E a voz dele, muito perto de mim, segredou :
— E's a mulher mais deliciosamente complicada que eu conheço...
Janeiro, Sexta-feira, 4.
Fui ontem, antes de visitar Luciano, consultar o Dr. Russell, que me tranquilisou sobre a origem — insignificante — das minhas frequentes nevralgias. Enquanto esperava a consulta, aninhada a um canto da sala de entrada, mãos escondidas no regalo, puz-me a observar os outros clientes. Ao meu lado, uma juvenil estudante, ar anémico, livros perto de si, movia, para um e outro lado, uns olhos claros, sonhadores. E naquele olhar transparecia a enternecedora confiança que aos dezaseis anos se tem sempre num futuro côr de rosa, adivinhava-se a esperança ingénua de justas, legítimas alegrias.
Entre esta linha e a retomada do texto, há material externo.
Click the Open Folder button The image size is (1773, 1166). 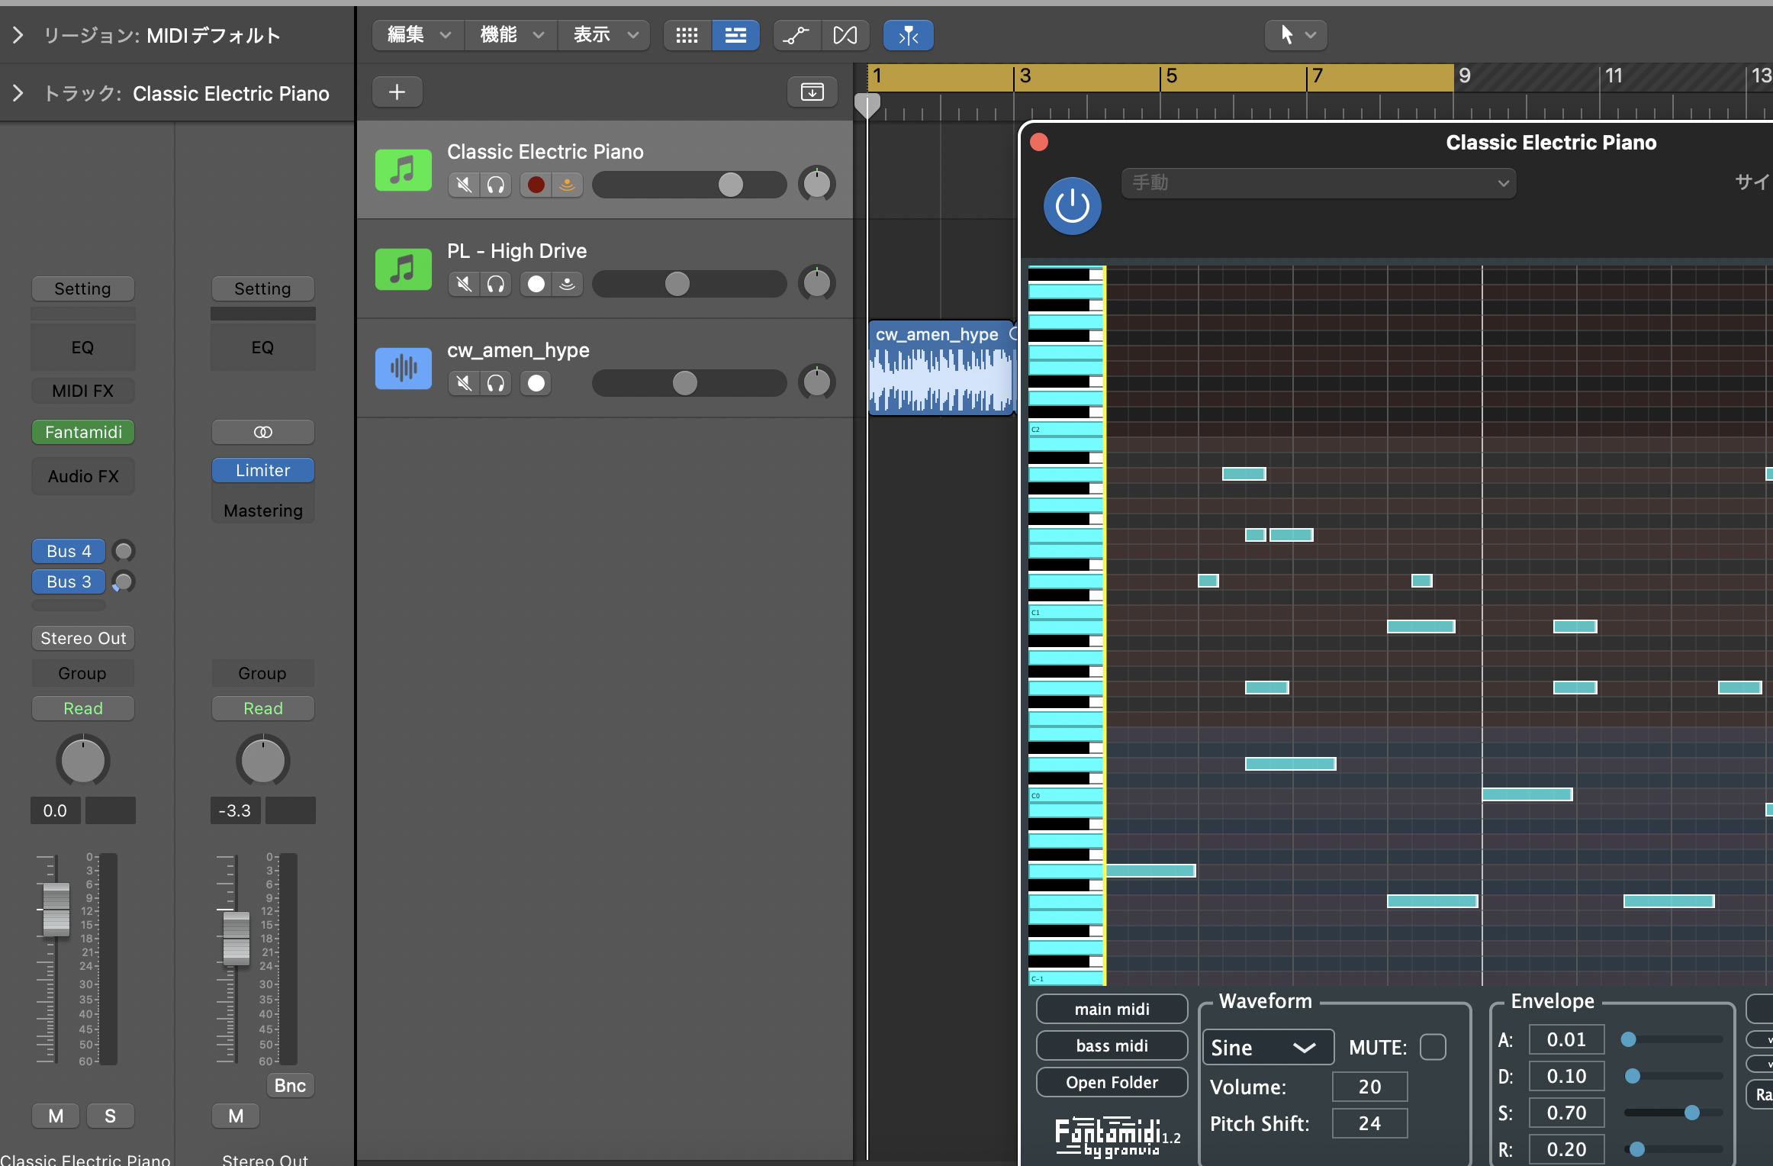1112,1082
Comovi-me ao examinar aquela creança encantadora. Lembrei-me de que talvez os lindos projectos que a sua alma tenra vai afagando, segundo presumi, não venham nunca a realizar-se — porque assim é a vida, hidra voraz, insaciavel, que, uma a uma, devora as nossas ilusões...
Havía um homem banal, com aparencia de negociante rico, que conversava sobre cambios com um sujeito ético e triste. Uma mulher ainda nova, em frente, deu-me que scismar. É impossivel ser-se mais completamente desgraciosa do que era aquela creatura de queixo alongado, olhar mortiço e palpebras enrugadas. Nem ao menos um certo gosto no vestir, um ligeiro sentimento de coquetismo a auxiliavam. Aquele vestido azul-escuro poderia muito bem estar feito e vestido com mais arte; o chapéu, de veludo negro, pendia-lhe exageradamente para a nuca, deixando a descoberto uma testa horrivel — e o cabelo baço, corredio, mal se via, sumido debaixo da aba larga.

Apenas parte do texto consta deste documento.